The p-value of 0 is much lower than the significance level $\alpha=0.1$. This suggests the IQs of mothers of gifted children mean of 118.2 is not even close to the 32 month average. Therefore, I conclude to reject the null hypothesis in favor of the alternative. In other words, it is implausible that we would see a mean from our sample as high as we did if there wasn’t a significant different between gifted and non-gifted mother’s IQ.

b) Calculate the 90% confidence interval for the average IQ of mothers of gifted children.

The following R code computes the 90% confidence interval.

# Determine z score of 0.10
theZ <- abs(qnorm(a))
theZ

## [1] 1.281552

# Compute the confidence interval
lower <- xbar - (theZ * SEx)
upper <- xbar + (theZ * SEx)
ci <- c(lower, upper)
ci

## [1] 116.8117 119.5883

The 90% confidence interval of the IQ of mother’s of gifted children is 116.8116525 - 119.5883475.

c) Do your results from the hypothesis test and the confidence interval agree?
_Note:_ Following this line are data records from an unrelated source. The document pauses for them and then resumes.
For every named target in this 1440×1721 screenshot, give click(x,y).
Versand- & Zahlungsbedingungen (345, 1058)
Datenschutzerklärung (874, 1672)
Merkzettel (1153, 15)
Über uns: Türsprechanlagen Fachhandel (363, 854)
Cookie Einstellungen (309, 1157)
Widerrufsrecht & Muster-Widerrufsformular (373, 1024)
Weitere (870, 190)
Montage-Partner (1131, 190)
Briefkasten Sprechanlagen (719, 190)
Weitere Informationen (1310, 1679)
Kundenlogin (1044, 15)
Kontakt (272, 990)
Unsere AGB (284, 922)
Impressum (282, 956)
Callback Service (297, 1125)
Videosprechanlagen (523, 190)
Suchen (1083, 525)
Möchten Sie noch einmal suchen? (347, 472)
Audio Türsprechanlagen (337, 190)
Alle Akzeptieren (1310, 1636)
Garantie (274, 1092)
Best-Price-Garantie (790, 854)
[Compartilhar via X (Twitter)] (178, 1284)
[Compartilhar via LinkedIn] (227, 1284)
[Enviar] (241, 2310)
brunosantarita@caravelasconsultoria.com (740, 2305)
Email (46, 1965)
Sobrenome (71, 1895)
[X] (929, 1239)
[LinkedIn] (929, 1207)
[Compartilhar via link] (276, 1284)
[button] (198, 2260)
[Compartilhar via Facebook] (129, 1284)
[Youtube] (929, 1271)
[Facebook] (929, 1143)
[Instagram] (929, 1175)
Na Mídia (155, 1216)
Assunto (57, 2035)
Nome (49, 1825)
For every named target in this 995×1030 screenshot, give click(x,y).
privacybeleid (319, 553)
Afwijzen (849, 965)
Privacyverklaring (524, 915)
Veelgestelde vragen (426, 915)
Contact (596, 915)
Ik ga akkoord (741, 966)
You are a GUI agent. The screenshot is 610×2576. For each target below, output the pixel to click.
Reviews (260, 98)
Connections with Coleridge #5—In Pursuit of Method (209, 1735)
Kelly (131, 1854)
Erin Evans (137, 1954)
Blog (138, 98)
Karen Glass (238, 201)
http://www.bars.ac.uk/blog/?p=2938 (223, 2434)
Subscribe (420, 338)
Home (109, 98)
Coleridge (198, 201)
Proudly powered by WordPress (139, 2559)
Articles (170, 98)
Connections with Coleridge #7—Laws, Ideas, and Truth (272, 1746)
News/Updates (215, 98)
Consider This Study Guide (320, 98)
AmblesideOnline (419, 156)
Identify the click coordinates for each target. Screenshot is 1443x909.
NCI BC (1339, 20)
Explain.

Yes, the results agree. The confidence interval for Mother’s IQ for gifted children is well above the 100 average for mother’s of non-gifted children.

4.34 CLT.

Define the term “sampling distribution” of the mean, and describe how the shape, center, and spread of the sampling distribution of the mean change as sample size increases.

The sampling distribution of the mean is the distribution of mean values from repeated samples from a population. The shape is approximately normal, with a center at the population mean. The shape more closely approximates the normal distribution as more samples are taken and included. This also will move the center closer to the population mean. Likewise, the spread of the sampling distribution will narrow around the population mean as more samples are included.

4.40 CFLBs.

A manufacturer of compact fluorescent light bulbs advertises that the distribution
of the lifespans of these light bulbs is nearly normal with a mean of 9,000 hours and a standard
deviation of 1,000 hours.

(a) What is the probability that a randomly chosen light bulb lasts more than 10,500 hours?

bulbmean <- 9000
stdev <- 1000
samplebulb <- 10500
p <- round(1 - pnorm(samplebulb, mean = bulbmean, sd = stdev),4)
p

## [1] 0.0668

(b) Describe the distribution of the mean lifespan of 15 light bulbs.

n <- 15 
bulbs15 <- rnorm(n, mean = bulbmean, sd = stdev)
mu15 <- mean(bulbs15)
sd15 <- sd(bulbs15)


hist(bulbs15, probability = TRUE)
x <- 0:15000
y15 <- dnorm(x = x, mean = mu15, sd = sd15)
y <- dnorm(x = x, mean = bulbmean, sd = stdev)
lines(x = x, y = y15, col = "red")
abline(v=mu15,col="red")
lines(x = x, y = y, col = "blue")
abline(v=bulbmean,col="blue")

(c) What is the probability that the mean lifespan of 15 randomly chosen light bulbs is more than 10,500 hours?

n <- 15
x <- 10500
mu <- 9000
sd <- 1000

SE15 <- sd15/sqrt(n)
p15 <- round((1 - pnorm(x, mean = mu, sd = SE15)) * 100,4)
p15

## [1] 0

The probability that the mean lifespan of 15 randomly chosen light bulbs is more than 10,500 hours is approximately 0

(e) Could you estimate the probabilities from parts (a) and (c) if the lifespans of light bulbs had a skewed distribution? If you have a skewed distribution, we can not estimate the probabilities as one of the assumptions in order to perform these calculations is that there must be a normal distributions.

4.48 Same observation

different sample size. Suppose you conduct a hypothesis test based on a sample where the sample size is n = 50, and arrive at a p-value of 0.08. You then refer back to your notes and discover that you made a careless mistake, the sample size should have been n = 500. Will your p-value increase, decrease, or stay the same? Explain.

As the sample size increases the spread becomes narrower and the sd deviation becomes smaller. A smaller SD results in a larger z-score which decreases the p-value. That is, if the null hypothesis is true, as you increase the sample size, you stregthen the case that the null hypothesis is true (p-value decreases).